Заявленная цель a:
Сообщите все строки записей, в которых встречается слово «page», переписав каждую целиком.

Читаем Три круга Достоевского полностью

Казалось бы, что можно найти социального в насмешках окружающих над Ползунковым? Мало ли кто над кем смеется. Но социальное тут есть. Оно не только в том, что материально необеспеченный постоянно просит взаймы и играет роль шута. Социальное здесь — в извращении в обществе понятий, ценностей. Смеются над словами героя, что он не брал взяток. И не потому смеются, что герой элементарное ставит себе в заслугу. Смеются потому, что, с их точки зрения, Ползунков не дорос до взятки. Социальная иерархия.

В досибирский период жизни Достоевский мало касался про­блем государства, его институтов. В частности, суда. Возможно, потому, что не имел непосредственных столкновений с этим ин­ститутом. Несправедливость этого института показана лишь че­рез долгую волокиту по делу Горшкова. Но в конечном счете суд героя оправдал.

Почти во всех произведениях существует служебная зависи­мость героев. Исполнители зависимы от других. Служба не при­носит им радости. Небольшой, но важный штрих. Макар одному и тому же адресату в один и тот же день пишет два письма. До работы — тон розовый. После — тон мрачный. Конечно, возмож­ны разные причины этого явления, автор их не называет. А по­тому и службу сбрасывать со счета не следует.

(Данные о целях нажатия)
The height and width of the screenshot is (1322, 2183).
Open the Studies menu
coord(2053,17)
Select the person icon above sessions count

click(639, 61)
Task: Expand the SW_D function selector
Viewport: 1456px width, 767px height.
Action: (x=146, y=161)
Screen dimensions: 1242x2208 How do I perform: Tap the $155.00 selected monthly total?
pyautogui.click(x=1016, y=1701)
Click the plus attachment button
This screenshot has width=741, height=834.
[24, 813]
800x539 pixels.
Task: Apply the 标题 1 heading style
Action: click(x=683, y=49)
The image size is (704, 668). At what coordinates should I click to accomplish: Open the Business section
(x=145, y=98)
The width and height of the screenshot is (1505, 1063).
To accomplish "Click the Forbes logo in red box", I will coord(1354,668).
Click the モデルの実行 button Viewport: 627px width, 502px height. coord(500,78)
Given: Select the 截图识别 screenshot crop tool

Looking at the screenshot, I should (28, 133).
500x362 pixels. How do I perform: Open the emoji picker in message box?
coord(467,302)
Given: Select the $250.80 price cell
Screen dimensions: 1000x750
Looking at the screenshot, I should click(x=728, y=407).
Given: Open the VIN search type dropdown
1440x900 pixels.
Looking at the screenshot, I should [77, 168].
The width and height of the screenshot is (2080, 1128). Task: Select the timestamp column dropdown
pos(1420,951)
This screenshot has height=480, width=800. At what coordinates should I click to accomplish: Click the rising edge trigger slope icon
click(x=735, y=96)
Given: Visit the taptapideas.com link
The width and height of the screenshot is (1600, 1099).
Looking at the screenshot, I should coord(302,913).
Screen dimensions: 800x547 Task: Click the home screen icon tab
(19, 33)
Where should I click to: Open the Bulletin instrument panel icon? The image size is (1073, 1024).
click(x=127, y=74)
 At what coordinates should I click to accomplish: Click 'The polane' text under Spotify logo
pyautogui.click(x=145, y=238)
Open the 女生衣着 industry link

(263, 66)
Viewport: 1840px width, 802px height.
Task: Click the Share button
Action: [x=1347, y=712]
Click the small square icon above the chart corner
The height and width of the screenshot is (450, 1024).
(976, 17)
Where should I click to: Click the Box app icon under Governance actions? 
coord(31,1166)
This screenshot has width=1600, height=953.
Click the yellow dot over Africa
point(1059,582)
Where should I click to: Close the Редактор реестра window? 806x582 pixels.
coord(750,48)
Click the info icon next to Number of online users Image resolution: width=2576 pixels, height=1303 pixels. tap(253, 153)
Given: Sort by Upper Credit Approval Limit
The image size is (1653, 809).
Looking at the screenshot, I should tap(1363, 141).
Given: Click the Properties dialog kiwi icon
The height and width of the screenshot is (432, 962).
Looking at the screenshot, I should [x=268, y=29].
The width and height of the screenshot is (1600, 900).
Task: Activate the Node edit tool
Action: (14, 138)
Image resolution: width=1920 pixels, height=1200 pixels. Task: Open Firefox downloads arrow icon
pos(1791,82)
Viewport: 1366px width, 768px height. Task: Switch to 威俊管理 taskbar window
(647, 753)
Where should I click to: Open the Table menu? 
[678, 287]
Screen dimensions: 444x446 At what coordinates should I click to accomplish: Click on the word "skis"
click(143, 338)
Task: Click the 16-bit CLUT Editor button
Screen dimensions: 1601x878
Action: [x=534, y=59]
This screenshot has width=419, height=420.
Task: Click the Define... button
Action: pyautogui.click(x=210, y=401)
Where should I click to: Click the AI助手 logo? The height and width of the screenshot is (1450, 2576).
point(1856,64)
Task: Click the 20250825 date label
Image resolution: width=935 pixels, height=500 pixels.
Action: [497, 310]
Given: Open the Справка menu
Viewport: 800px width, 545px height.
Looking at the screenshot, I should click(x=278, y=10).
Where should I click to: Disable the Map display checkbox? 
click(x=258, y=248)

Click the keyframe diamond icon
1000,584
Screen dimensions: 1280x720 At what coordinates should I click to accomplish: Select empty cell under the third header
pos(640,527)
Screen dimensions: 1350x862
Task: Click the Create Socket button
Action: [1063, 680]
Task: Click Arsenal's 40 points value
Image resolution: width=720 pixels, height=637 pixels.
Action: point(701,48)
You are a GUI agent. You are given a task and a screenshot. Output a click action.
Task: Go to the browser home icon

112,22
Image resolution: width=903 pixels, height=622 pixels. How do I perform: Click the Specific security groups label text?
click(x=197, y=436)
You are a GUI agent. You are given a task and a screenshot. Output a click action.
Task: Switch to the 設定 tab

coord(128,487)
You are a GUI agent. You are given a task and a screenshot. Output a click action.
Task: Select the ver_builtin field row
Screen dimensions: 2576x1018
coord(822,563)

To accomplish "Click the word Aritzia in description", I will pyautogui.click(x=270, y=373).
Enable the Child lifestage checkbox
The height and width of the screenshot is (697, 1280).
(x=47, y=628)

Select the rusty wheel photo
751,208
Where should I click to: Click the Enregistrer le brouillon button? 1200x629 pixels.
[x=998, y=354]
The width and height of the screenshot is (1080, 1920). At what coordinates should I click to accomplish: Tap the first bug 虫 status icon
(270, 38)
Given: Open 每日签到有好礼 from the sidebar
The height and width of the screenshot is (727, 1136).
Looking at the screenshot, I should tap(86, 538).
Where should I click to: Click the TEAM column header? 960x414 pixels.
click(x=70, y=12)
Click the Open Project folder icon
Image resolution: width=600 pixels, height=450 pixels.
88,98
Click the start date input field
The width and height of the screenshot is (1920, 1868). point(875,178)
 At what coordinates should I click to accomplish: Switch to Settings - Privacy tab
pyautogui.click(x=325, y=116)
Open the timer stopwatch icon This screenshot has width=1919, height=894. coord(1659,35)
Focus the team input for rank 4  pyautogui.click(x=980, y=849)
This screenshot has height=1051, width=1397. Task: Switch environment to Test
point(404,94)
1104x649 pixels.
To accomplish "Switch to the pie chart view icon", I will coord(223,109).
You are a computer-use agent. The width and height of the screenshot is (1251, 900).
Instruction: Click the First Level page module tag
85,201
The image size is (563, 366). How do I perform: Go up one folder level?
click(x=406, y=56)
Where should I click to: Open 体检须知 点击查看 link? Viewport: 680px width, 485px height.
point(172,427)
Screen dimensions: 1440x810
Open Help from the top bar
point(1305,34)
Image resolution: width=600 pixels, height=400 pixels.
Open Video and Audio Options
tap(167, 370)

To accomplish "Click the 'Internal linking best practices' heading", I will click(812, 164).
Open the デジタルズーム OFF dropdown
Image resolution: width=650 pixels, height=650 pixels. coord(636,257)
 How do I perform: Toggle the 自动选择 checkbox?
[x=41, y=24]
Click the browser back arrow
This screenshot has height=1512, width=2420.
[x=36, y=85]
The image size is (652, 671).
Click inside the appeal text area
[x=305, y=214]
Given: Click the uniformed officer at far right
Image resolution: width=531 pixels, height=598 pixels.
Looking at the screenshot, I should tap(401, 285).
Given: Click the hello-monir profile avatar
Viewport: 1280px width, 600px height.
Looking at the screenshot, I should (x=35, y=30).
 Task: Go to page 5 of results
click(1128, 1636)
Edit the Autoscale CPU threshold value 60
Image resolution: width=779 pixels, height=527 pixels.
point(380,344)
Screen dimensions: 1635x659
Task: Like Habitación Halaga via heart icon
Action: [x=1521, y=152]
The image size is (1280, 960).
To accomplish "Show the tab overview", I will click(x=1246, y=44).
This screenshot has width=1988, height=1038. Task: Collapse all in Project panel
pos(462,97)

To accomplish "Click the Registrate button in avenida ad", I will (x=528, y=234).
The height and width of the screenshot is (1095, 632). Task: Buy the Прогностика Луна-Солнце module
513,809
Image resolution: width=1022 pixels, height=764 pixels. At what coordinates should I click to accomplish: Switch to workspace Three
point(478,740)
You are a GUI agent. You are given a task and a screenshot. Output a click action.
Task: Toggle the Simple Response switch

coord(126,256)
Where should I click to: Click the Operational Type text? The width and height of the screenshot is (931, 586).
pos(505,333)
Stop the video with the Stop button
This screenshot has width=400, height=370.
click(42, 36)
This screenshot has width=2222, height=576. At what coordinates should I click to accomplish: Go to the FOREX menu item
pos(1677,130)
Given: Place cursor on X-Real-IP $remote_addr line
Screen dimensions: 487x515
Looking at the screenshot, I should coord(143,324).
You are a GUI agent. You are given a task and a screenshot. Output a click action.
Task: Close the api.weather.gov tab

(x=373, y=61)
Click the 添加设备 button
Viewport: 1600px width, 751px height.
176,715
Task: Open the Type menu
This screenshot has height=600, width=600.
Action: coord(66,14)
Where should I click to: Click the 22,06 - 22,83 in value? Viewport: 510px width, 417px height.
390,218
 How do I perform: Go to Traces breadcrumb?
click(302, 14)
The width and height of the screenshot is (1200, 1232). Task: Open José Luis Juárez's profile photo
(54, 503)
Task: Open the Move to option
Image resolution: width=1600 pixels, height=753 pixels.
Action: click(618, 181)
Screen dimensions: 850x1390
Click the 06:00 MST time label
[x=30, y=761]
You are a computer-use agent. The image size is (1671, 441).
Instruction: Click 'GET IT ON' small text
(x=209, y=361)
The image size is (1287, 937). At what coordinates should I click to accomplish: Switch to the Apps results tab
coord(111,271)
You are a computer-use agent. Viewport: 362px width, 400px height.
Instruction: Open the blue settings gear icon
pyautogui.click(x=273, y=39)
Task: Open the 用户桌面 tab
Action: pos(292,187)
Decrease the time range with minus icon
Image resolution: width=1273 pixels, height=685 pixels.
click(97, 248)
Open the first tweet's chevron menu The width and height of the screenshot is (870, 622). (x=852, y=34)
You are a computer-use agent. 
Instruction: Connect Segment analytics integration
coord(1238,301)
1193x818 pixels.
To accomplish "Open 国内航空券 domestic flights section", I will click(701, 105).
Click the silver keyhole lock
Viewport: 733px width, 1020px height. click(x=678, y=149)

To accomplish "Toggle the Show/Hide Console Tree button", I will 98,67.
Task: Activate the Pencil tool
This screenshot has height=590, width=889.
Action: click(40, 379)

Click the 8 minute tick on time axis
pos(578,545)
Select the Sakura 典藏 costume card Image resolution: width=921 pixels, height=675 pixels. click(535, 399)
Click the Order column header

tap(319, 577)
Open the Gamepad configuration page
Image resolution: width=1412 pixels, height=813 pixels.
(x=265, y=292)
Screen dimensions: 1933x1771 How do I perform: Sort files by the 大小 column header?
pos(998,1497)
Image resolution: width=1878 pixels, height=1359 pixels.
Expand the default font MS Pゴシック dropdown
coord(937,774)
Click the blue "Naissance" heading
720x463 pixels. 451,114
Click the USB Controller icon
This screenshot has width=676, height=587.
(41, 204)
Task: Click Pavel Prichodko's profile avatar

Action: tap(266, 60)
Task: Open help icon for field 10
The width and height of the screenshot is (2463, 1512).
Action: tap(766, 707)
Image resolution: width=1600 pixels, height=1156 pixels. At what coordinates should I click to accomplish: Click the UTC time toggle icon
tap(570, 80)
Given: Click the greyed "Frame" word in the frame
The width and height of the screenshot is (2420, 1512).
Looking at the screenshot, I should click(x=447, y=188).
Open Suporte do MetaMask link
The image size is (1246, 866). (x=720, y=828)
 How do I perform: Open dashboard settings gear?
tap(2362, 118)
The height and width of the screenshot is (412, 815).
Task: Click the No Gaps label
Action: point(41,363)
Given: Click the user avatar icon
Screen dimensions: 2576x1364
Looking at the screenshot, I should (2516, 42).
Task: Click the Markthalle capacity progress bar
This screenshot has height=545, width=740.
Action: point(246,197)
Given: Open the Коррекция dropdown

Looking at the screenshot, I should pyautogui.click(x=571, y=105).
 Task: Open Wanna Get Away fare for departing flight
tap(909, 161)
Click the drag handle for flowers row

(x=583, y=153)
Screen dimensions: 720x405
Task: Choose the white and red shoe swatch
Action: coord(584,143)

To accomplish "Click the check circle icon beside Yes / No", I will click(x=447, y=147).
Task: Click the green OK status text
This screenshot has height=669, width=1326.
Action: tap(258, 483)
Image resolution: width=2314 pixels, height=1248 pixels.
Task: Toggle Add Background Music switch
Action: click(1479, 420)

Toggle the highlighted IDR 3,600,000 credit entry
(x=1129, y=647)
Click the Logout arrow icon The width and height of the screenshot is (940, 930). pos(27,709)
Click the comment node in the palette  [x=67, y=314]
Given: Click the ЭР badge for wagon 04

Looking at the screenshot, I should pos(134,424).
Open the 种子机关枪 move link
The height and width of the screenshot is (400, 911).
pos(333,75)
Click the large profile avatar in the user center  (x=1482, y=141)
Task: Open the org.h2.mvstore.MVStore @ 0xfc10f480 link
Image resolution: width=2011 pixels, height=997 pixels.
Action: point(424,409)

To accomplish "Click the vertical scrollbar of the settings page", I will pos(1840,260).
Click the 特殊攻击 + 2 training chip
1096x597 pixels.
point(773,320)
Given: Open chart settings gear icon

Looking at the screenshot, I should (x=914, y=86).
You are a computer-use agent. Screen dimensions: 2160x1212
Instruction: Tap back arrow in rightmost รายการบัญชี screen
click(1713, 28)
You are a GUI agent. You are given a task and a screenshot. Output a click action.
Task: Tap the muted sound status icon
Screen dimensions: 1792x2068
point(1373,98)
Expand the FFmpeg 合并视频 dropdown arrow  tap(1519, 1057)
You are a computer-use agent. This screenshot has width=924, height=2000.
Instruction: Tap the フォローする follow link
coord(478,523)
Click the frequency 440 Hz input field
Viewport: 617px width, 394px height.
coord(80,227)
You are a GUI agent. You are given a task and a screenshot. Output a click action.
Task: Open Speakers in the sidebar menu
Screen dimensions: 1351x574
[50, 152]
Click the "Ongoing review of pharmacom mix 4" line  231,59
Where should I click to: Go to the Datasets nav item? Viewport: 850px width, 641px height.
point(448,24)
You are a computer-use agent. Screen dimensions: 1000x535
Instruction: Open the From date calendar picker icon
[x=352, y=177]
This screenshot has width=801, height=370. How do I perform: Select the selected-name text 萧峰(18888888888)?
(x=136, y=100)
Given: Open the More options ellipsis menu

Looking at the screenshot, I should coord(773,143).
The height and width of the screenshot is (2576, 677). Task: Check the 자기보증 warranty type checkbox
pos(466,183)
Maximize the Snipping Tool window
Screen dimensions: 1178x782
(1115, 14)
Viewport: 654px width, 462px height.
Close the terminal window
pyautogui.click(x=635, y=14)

Заявленная цель b:
Допишите текст о социальном у Достоевского, начав сразу после его последнего предложения.

Итоговый результат a:
Instruction: Click the First Level page module tag
 Task: Go to page 5 of results
Open the Gamepad configuration page
To accomplish "Click the vertical scrollbar of the settings page", I will pos(1840,260).

Итоговый результат b:
В «Двойнике» дана строгая иерархия людей служащих: титулярный советник (Голядкин), статский советник (Берендеев), коллежский советник (Андрей Филиппович). Место каждого стро­го определено, независимо от их внутреннего мира. Очень ярка обнажено это в одной сцене. Его превосходительство, Андрей Фи­липпович, ждет карету, остановившись на лестнице, внизу. Оста­новились и идущие вслед за ним — кто где шел. Замерла лестни­ца, застыла, окостенела. Сам разговаривает и улыбается. «Не­много поодаль от двух советников и Андрея Филипповича стоял Антон Антонович Сеточкин и кое-кто из других чиновников, ко­торые весьма улыбались, видя, что его превосходительство изво­лит шутить и смеяться. Столпившиеся наверху лестницы чиновники тоже улыбались и ждали, покамест его превосходительст­во опять засмеются» [1, 199].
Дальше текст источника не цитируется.